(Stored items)
--- START ---
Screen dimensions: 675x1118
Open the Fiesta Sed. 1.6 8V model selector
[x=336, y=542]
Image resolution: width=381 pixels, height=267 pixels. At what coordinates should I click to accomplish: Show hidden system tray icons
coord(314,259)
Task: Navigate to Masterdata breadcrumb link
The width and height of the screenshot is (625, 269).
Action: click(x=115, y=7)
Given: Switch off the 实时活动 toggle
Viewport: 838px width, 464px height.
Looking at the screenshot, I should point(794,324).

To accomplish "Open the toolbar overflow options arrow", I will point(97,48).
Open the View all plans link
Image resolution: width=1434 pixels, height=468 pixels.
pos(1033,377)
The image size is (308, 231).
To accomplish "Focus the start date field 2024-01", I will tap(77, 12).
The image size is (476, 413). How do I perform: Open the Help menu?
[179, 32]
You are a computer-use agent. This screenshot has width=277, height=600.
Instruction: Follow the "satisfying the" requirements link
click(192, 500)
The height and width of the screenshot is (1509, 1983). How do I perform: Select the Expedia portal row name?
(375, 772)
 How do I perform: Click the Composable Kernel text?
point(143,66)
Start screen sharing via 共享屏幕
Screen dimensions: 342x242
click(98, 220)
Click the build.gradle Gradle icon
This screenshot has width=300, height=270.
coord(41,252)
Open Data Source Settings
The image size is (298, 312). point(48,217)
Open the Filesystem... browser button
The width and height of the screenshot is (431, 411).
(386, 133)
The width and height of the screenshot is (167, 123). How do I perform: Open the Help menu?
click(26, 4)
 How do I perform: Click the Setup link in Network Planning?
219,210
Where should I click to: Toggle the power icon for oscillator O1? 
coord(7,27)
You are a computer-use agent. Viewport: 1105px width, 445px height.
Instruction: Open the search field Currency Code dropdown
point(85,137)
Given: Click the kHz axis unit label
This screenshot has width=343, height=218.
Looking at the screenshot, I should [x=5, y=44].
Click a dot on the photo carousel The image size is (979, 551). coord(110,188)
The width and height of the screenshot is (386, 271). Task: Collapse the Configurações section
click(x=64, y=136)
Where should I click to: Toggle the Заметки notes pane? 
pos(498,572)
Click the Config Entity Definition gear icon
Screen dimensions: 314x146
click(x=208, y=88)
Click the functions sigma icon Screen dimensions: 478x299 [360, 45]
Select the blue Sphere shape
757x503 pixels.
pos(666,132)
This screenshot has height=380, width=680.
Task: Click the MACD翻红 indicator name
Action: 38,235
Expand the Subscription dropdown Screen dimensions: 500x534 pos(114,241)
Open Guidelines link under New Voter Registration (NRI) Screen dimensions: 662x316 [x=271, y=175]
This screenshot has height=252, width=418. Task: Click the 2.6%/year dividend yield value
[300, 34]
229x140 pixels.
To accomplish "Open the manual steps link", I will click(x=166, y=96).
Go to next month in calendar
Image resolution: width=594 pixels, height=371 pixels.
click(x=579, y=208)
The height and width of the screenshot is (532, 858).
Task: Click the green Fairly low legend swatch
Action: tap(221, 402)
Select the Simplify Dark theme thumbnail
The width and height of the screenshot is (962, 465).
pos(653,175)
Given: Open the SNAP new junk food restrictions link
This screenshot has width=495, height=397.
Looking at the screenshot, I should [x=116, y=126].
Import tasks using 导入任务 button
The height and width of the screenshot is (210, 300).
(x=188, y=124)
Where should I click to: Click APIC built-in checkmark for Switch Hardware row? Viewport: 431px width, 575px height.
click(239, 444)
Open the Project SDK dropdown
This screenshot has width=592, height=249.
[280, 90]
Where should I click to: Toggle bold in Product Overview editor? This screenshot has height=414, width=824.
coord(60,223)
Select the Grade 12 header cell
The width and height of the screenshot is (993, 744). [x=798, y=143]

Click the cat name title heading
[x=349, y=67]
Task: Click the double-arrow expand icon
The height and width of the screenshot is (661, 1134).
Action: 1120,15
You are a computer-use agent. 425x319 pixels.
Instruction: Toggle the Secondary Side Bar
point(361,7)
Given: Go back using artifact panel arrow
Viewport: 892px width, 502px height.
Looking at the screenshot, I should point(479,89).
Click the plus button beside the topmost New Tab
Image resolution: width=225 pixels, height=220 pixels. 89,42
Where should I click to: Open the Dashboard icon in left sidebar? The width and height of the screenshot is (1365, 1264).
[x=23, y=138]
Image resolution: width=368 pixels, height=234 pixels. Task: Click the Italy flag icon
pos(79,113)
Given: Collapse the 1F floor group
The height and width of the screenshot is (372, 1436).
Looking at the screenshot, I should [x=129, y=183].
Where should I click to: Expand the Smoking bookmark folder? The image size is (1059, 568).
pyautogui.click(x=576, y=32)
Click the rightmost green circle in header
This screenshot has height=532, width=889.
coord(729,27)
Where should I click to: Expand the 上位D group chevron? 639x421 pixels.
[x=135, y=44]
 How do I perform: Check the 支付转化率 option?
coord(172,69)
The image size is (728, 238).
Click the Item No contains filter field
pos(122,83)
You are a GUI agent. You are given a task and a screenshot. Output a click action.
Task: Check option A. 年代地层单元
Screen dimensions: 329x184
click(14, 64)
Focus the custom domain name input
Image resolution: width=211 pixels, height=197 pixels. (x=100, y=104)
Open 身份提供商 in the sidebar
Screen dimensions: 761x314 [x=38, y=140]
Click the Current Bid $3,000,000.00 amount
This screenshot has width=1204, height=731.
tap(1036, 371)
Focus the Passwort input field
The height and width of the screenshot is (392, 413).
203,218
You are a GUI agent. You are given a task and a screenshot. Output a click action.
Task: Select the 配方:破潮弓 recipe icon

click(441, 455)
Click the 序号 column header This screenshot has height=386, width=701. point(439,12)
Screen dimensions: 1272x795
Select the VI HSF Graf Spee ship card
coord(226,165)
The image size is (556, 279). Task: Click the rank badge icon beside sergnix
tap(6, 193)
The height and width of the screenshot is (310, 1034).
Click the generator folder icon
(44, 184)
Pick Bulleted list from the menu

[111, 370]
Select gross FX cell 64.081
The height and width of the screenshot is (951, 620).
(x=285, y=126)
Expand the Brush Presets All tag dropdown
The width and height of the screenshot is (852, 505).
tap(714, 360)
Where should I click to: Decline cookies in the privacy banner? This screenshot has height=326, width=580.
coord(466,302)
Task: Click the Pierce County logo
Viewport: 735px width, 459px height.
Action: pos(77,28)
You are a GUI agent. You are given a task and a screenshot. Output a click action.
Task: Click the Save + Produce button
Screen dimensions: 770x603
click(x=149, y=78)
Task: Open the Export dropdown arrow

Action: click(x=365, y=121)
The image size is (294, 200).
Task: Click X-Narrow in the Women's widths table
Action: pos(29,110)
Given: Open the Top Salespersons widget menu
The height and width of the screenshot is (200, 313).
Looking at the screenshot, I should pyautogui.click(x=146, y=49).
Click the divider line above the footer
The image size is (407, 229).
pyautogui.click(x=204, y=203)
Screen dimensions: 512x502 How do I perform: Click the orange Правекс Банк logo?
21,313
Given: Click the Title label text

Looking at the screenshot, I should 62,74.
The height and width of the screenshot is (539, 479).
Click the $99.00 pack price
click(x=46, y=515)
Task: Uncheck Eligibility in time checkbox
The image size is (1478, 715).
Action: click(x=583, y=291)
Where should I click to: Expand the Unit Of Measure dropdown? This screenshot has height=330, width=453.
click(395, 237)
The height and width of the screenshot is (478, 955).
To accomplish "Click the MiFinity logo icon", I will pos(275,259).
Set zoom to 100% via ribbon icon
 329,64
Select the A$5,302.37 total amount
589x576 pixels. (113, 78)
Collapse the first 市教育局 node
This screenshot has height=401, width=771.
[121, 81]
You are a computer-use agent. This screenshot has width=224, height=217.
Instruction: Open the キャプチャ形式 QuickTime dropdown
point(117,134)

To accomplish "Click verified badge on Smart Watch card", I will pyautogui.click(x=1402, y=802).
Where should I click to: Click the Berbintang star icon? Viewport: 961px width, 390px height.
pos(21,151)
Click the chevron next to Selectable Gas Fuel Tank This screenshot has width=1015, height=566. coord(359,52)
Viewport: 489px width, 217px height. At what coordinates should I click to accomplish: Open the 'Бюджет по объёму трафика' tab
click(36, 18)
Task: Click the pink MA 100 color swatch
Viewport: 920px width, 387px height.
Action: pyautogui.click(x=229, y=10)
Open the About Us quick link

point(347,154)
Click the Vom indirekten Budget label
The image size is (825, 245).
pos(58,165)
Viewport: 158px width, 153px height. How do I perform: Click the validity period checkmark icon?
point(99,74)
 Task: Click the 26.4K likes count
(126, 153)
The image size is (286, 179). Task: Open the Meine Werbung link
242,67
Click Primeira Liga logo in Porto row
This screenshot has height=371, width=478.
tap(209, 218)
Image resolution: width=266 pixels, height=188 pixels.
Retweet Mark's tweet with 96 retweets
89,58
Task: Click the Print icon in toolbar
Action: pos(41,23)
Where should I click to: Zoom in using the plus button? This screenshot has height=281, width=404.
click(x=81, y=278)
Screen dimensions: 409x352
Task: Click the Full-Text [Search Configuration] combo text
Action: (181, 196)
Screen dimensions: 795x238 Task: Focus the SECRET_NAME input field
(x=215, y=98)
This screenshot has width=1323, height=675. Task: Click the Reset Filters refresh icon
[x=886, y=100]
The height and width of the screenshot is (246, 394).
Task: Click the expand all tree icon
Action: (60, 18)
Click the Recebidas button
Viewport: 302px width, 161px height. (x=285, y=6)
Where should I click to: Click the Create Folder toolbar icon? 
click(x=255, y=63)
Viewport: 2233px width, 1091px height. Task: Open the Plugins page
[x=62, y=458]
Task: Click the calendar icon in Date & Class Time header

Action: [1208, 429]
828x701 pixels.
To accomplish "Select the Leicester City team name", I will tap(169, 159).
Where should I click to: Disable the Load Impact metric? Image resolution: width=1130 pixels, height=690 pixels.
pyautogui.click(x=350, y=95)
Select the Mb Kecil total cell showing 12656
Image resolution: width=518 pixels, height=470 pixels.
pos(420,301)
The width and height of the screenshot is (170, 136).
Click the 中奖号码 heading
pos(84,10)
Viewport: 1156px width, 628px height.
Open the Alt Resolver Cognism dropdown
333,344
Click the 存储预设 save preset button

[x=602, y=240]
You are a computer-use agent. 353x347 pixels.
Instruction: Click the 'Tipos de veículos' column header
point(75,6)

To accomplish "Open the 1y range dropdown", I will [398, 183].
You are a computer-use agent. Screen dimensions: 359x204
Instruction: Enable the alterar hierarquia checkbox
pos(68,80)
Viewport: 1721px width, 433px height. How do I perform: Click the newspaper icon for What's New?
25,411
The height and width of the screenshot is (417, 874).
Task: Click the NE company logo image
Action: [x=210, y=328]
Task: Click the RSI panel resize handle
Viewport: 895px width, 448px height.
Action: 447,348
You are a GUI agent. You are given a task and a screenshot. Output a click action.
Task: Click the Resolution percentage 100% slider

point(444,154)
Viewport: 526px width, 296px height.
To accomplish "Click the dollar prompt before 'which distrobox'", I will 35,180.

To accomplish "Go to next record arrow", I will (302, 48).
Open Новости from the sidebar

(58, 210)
--- END ---
Please count how many lines in the preceding records hold the word "panel", then give only that number.

Written reply: 2